The Centers for Disease Control (CDC) says fear and anxiety can be overwhelming during a public health emergency and cause strong emotions in adults and children. The CDC provides information about who may respond more strongly, what they might experience, and provides steps to take to reduce stress and anxiety.
People who may respond more strongly to the stress of a crisis include:
- Older people and people with chronic diseases who are at higher risk for COVID-19
- Children and teens
- People who are helping with the response to COVID-19, like doctors and other health care providers, or first responders
- People who have mental health conditions including problems with substance use
Stress during an infectious disease outbreak can include:
- Fear and worry about your own health and the health of your loved ones
- Changes in sleep or eating patterns
- Difficulty sleeping or concentrating
- Worsening of chronic health problems
- Increased use of alcohol, tobacco, or other drugs
Things to do to support yourself:
- Take breaks from watching, reading, or listening to news stories, including social media.
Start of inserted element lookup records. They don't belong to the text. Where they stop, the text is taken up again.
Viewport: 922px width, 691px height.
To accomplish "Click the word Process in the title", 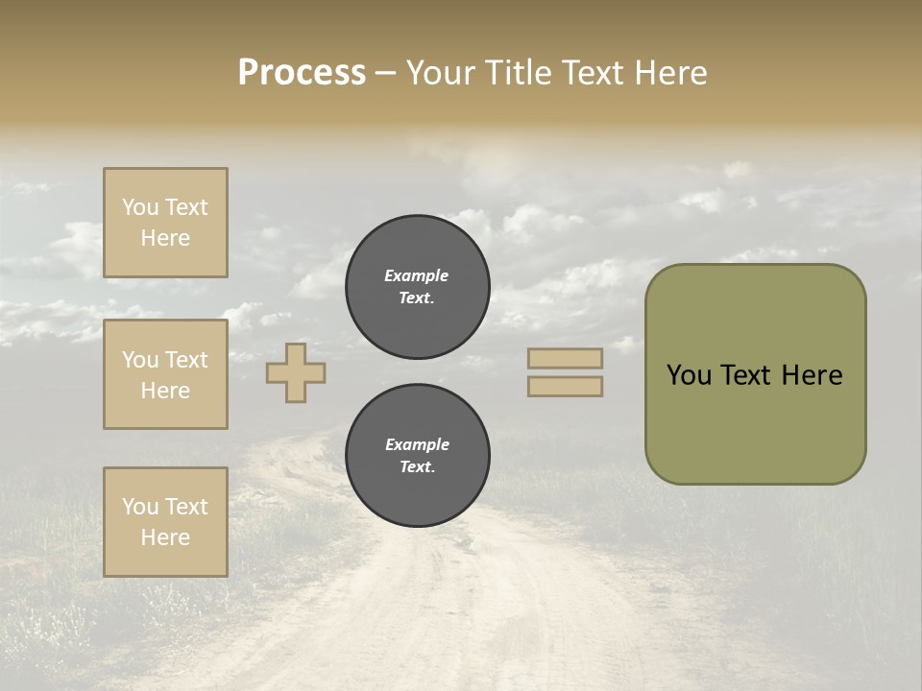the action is pyautogui.click(x=302, y=73).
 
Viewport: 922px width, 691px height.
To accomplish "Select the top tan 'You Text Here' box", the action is pyautogui.click(x=165, y=223).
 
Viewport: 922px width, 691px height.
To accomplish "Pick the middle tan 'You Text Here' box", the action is pyautogui.click(x=165, y=374).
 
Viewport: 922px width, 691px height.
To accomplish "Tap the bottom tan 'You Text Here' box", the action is pyautogui.click(x=165, y=522).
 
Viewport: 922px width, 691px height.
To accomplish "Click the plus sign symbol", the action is pyautogui.click(x=296, y=372).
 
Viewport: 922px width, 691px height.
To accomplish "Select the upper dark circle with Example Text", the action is pyautogui.click(x=418, y=287).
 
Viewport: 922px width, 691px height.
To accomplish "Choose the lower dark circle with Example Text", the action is pyautogui.click(x=418, y=456).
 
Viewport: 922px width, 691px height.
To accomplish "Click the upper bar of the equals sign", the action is pyautogui.click(x=565, y=358).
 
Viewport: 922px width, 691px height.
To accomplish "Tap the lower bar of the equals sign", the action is pyautogui.click(x=565, y=386).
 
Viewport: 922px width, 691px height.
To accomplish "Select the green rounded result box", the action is pyautogui.click(x=755, y=374).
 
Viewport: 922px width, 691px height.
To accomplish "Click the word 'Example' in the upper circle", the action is pyautogui.click(x=417, y=275).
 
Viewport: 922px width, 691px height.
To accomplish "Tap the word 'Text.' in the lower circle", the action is pyautogui.click(x=418, y=467).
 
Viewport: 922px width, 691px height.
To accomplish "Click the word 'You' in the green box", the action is pyautogui.click(x=689, y=375).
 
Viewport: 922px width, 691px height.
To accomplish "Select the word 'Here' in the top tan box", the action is pyautogui.click(x=165, y=238).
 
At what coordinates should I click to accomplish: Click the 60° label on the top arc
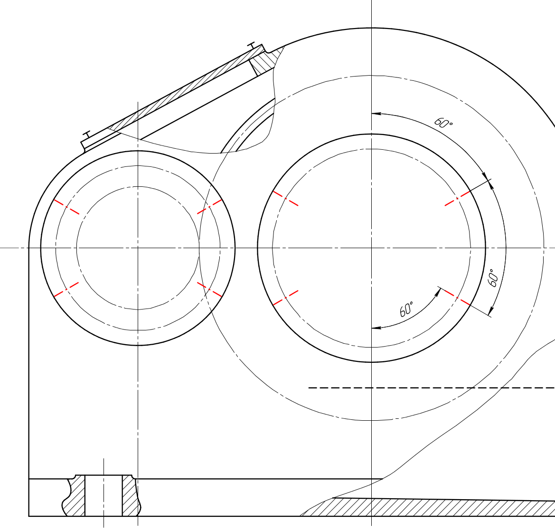point(443,123)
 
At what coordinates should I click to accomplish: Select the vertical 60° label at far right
point(493,278)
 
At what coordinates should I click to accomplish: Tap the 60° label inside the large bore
point(406,310)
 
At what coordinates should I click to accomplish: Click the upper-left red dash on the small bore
point(66,207)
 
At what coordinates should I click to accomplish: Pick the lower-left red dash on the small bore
point(66,289)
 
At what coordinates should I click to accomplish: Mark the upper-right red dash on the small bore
point(209,207)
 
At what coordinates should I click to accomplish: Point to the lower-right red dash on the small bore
point(209,289)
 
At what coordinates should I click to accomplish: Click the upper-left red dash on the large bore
point(286,198)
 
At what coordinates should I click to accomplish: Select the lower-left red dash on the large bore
point(286,298)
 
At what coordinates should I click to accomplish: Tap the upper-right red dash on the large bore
point(457,198)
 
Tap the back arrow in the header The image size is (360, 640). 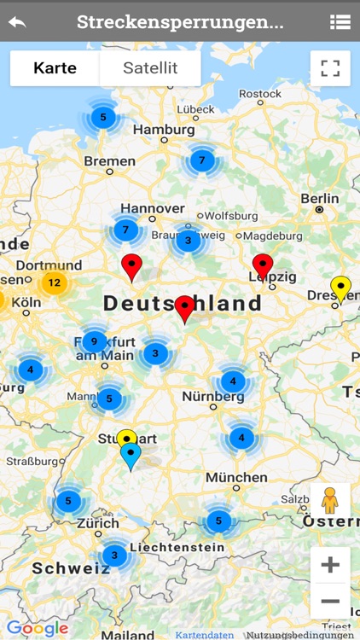pos(17,22)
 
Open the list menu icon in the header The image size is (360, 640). pos(340,22)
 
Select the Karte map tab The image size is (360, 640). pos(55,68)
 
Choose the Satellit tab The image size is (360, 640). pos(150,68)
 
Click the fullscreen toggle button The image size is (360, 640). pos(330,68)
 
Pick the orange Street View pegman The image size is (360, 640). pos(330,501)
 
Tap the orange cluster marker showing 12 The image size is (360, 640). pos(54,282)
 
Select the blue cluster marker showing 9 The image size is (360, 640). pos(95,341)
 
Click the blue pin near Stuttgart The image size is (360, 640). pos(131,456)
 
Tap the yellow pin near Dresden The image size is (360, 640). pos(341,287)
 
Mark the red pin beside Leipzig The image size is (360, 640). pos(263,265)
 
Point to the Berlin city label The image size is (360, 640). pos(320,199)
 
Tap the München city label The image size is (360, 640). pos(236,477)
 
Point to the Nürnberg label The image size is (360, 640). pos(213,397)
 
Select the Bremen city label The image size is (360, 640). pos(110,160)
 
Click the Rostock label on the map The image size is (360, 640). pos(260,94)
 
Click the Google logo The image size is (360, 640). pos(38,628)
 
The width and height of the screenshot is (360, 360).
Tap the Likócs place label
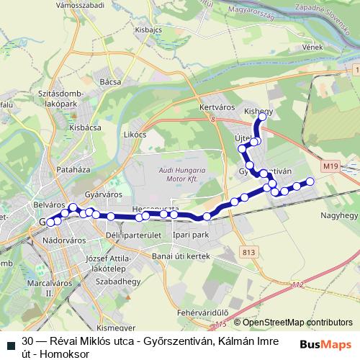click(135, 134)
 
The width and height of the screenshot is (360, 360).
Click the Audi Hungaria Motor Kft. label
click(181, 175)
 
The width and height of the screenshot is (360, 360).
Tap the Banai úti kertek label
click(180, 256)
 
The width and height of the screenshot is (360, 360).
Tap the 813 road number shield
click(249, 252)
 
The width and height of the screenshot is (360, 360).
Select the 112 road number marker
click(299, 286)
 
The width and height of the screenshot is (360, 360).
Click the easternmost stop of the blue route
click(311, 181)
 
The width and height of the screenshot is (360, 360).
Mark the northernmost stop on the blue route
click(263, 116)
Hearing about the pandemic repeatedly can be upsetting.
- Take care of your body. Take deep breaths, stretch, or meditate. Try to eat healthy, well-balanced meals, exercise regularly, get plenty of sleep, and avoid alcohol and drugs.
- Make time to unwind. Try to do some other activities you enjoy.
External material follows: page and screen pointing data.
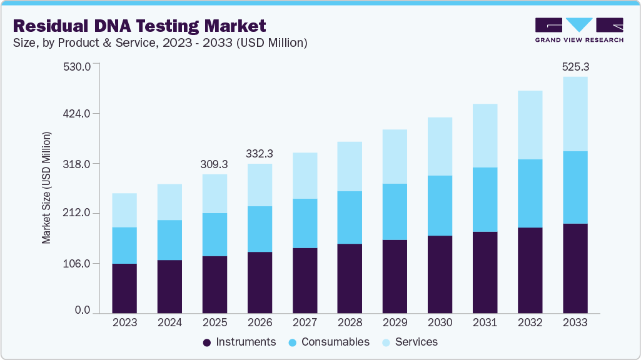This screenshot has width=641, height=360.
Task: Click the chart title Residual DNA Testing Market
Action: coord(139,26)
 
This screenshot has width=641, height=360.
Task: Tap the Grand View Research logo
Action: coord(579,30)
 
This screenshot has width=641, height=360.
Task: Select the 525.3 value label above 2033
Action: coord(575,66)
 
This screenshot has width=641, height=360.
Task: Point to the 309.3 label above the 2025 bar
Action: coord(215,164)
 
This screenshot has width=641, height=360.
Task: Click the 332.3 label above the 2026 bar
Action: coord(260,153)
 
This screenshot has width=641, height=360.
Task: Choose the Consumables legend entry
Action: coord(329,342)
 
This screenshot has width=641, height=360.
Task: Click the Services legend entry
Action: coord(410,342)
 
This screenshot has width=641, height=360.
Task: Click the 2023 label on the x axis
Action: coord(124,322)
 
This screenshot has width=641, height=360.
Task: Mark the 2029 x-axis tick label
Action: coord(395,322)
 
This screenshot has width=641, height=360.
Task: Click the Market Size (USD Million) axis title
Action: coord(46,188)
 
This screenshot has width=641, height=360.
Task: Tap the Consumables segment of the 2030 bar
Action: coord(440,206)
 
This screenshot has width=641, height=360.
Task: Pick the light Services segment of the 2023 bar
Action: coord(124,210)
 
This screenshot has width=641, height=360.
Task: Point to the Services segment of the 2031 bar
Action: coord(485,136)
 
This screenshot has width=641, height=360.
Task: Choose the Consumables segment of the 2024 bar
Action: coord(169,240)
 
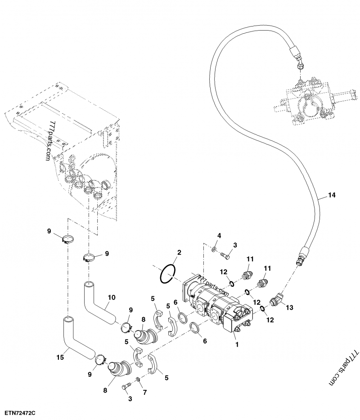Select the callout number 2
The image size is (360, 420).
pos(179,254)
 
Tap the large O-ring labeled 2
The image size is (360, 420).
pos(168,273)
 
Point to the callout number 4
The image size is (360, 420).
pos(219,236)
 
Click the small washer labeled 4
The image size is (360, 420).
pos(215,249)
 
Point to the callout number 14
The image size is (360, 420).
pos(332,195)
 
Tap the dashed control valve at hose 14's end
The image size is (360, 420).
pos(306,101)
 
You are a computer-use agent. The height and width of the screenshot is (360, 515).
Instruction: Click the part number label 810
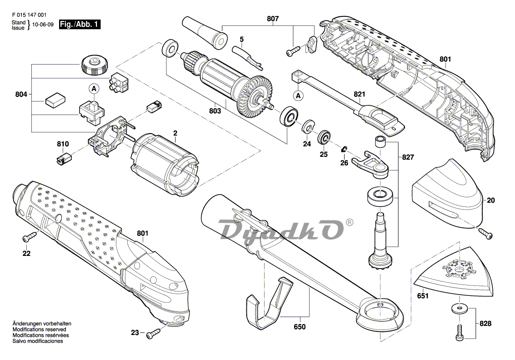click(x=63, y=144)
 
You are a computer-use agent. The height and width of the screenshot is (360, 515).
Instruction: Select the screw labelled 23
click(x=154, y=334)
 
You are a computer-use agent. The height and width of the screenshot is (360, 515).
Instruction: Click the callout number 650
click(x=300, y=327)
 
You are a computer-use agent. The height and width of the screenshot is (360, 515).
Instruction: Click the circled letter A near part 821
click(x=298, y=95)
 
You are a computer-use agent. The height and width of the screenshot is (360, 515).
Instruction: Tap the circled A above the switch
click(x=94, y=88)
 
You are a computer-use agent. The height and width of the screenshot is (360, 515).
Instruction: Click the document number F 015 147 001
click(x=29, y=15)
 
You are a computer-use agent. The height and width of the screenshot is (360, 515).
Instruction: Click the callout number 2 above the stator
click(x=175, y=133)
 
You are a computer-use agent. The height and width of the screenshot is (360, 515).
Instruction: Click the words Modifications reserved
click(x=39, y=329)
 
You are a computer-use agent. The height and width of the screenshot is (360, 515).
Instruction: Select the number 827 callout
click(x=408, y=157)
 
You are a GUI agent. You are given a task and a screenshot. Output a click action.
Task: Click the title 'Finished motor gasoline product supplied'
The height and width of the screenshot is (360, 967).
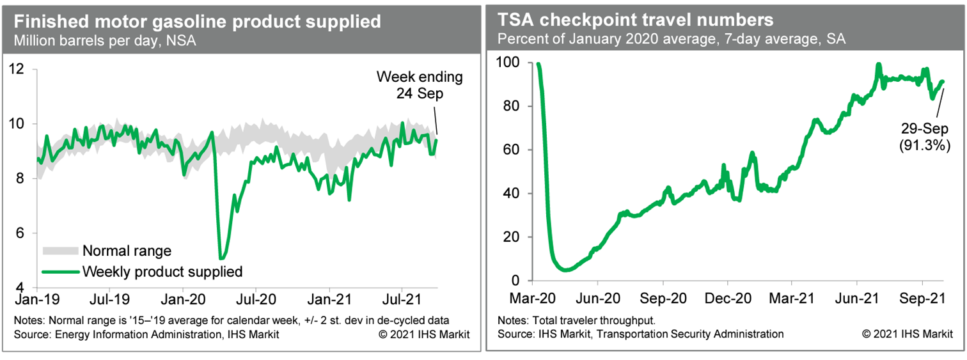click(197, 22)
- Connect with others. Talk with people you trust about your concerns and how you are feeling.
The CDC advises anyone to call their healthcare provider if stress gets in the way of daily activities for several days in a row. Also, if you, or someone you care about, are feeling overwhelmed with emotions like sadness, depression, or anxiety, or feel like you want to harm yourself or others call 911 or Substance Abuse and Mental health Services Administration’s (SAMHSA’s) Disaster Distress Helpline at 1-800-985-5990 or text TalkWithUs to 66746.